Our study reports for the first time the hepatoprotective effects provided from the root extracts of Rubus aleaefolius, which are orally effective in mice. The separation revealed the presence of six constituents by a bioassay-guided fractionation, β-sitosterol, 1β-hydroxyeuscaphic acid, oleanolic acid, myrianthic acid, euscaphic acid and tomentic acid (Hong et al., 2010). In the present experiments, cultured hepatocytes were utilized. In vitro system, 1β-hydroxyeuscaphic acid affects the cells directly and continuously until the removal of compound containing medium that has the ability to protect cultured BRL-3A rat liver cells from injury caused by carbon tetrachloride. Other compounds, β-sitosterol and oleanolic acid, have known hepatoprotective, antioxidant and free radical scavenging activities (Liu et al., 1998, 2004, 2008). Euscaphic acid was evaluated for the hepatoprotective activity by measuring the effect on the oxidative stress status of liver, induced by carbon tetrachloride, in albino rats and in liver homogenate in vitro that it displayed hepatoprotective activity comparable to oleanolic and ursolic acids (Marzouk, 2009). Myrianthic acid and tomentic acid, two triterpene acid had the highest observed antioxidant activities (Biapa et al, 2007).

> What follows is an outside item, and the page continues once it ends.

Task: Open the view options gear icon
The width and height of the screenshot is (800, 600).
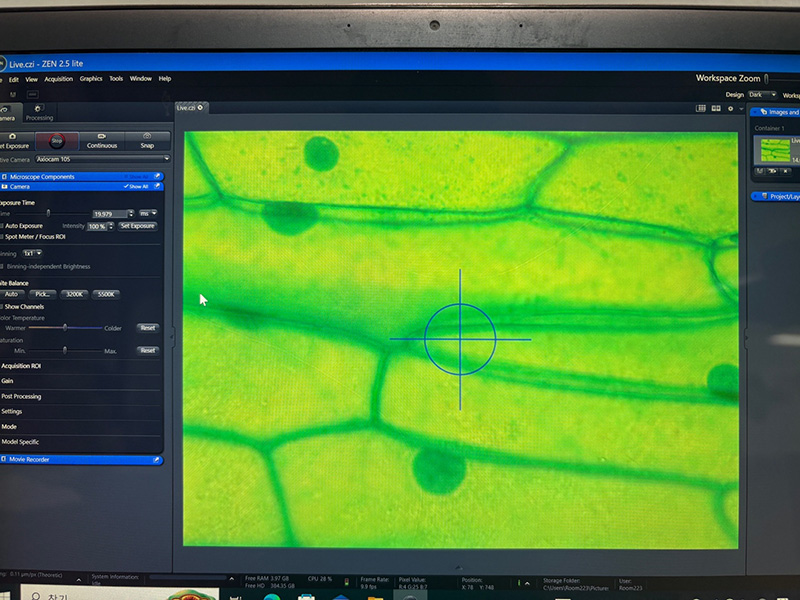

Chinese herbals have been attracting more attention in recent years because of complementary therapeutic effects to western medicines, and many essential problems that have not yet been solved by conventional medicinal practices (Xing et al., 2012). The presence of active phytochemical substances for treating various forms of hepatitis may provide a substantial basis for the use of these plants in ethnomedicine.

Declaration of interest

We gratefully acknowledge the financial support by the Key Project of Fujian Provincial Department of Science & Technology (2009I0013).

Acknowledgements

The authors wish to thank Fujian Pre-clinical Study of Traditional Chinese Medicine and Quality Control Engineering Technology Centre for assistance in equipment and technology (2009Y2003).